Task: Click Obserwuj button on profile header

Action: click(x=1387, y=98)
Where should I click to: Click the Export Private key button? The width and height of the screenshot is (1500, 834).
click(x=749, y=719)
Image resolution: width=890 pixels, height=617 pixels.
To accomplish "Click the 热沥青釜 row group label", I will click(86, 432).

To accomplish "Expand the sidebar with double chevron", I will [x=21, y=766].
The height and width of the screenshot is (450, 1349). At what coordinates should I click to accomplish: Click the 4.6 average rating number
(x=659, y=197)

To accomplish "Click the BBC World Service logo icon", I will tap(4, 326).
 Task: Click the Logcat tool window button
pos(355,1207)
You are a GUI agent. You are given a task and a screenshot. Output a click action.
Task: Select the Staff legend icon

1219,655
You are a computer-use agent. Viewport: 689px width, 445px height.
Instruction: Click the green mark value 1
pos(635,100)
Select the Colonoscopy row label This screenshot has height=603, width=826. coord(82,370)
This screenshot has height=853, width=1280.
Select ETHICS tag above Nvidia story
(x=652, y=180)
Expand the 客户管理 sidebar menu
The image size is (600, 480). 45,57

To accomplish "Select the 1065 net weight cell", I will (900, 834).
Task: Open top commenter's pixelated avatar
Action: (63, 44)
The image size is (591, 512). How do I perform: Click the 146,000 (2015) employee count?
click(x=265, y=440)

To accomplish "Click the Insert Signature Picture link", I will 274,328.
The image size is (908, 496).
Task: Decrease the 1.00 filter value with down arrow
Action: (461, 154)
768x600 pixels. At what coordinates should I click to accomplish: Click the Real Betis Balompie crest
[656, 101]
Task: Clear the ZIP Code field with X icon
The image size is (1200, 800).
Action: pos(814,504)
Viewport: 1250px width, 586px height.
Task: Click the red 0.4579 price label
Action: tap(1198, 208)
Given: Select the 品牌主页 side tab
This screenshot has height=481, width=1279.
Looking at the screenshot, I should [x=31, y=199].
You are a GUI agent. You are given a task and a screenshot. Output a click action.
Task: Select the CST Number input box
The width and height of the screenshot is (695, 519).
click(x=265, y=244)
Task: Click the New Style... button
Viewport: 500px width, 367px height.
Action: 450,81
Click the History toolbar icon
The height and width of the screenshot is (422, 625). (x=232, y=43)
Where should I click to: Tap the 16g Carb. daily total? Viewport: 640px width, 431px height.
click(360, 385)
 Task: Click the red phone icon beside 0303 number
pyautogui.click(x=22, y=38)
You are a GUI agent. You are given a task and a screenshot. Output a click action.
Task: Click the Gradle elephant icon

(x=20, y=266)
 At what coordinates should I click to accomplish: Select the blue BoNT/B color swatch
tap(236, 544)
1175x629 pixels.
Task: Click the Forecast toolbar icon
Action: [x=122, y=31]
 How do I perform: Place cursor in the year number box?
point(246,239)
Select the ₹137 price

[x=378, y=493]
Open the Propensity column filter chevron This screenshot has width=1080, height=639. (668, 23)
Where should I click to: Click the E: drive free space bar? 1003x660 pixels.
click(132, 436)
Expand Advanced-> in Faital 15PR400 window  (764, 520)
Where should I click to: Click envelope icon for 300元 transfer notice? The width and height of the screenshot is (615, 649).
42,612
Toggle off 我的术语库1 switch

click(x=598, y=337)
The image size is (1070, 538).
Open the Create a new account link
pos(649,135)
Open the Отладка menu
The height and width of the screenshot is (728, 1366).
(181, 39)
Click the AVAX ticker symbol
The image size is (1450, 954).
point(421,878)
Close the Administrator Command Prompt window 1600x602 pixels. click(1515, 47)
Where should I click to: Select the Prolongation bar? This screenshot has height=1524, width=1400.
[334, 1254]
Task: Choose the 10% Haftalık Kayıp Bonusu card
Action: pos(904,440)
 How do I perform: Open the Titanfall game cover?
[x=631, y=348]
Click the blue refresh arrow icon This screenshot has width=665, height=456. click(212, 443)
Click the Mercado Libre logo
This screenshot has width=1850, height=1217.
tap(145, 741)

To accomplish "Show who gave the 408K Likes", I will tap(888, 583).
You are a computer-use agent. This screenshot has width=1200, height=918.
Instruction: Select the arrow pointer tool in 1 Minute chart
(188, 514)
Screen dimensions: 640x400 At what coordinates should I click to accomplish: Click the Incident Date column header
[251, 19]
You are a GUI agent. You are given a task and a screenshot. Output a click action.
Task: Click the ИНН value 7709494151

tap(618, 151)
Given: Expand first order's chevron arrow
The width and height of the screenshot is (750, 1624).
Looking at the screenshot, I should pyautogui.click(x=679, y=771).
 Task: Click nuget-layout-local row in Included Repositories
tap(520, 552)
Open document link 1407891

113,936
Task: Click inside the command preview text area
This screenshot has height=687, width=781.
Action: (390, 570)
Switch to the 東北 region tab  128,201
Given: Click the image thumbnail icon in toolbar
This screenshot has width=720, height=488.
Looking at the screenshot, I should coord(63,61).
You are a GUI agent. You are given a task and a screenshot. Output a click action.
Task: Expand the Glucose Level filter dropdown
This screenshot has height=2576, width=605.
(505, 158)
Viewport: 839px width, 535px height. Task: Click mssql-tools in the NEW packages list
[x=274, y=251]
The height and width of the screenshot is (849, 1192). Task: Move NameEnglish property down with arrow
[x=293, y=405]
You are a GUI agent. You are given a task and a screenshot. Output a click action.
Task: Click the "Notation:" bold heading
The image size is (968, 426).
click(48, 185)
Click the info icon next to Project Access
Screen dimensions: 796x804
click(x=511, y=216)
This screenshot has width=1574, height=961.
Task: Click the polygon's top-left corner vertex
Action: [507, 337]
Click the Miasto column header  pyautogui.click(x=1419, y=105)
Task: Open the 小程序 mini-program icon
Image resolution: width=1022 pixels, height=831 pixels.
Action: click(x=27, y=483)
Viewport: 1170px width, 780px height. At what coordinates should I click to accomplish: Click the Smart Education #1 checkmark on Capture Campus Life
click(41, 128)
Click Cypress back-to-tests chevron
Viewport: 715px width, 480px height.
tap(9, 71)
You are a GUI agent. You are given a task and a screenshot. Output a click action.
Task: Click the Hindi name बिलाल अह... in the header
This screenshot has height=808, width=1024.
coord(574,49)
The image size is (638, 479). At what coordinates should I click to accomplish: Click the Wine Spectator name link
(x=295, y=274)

EXERCISE = Here the answer is the exact run of lines above, from the line with "Viewport: 1170px width, 780px" down to the last, and nothing else.

RESPONSE AREA =
Viewport: 1170px width, 780px height. At what coordinates should I click to accomplish: Click the Smart Education #1 checkmark on Capture Campus Life
click(41, 128)
Click Cypress back-to-tests chevron
Viewport: 715px width, 480px height.
tap(9, 71)
You are a GUI agent. You are given a task and a screenshot. Output a click action.
Task: Click the Hindi name बिलाल अह... in the header
This screenshot has height=808, width=1024.
coord(574,49)
The image size is (638, 479). At what coordinates should I click to accomplish: Click the Wine Spectator name link
(x=295, y=274)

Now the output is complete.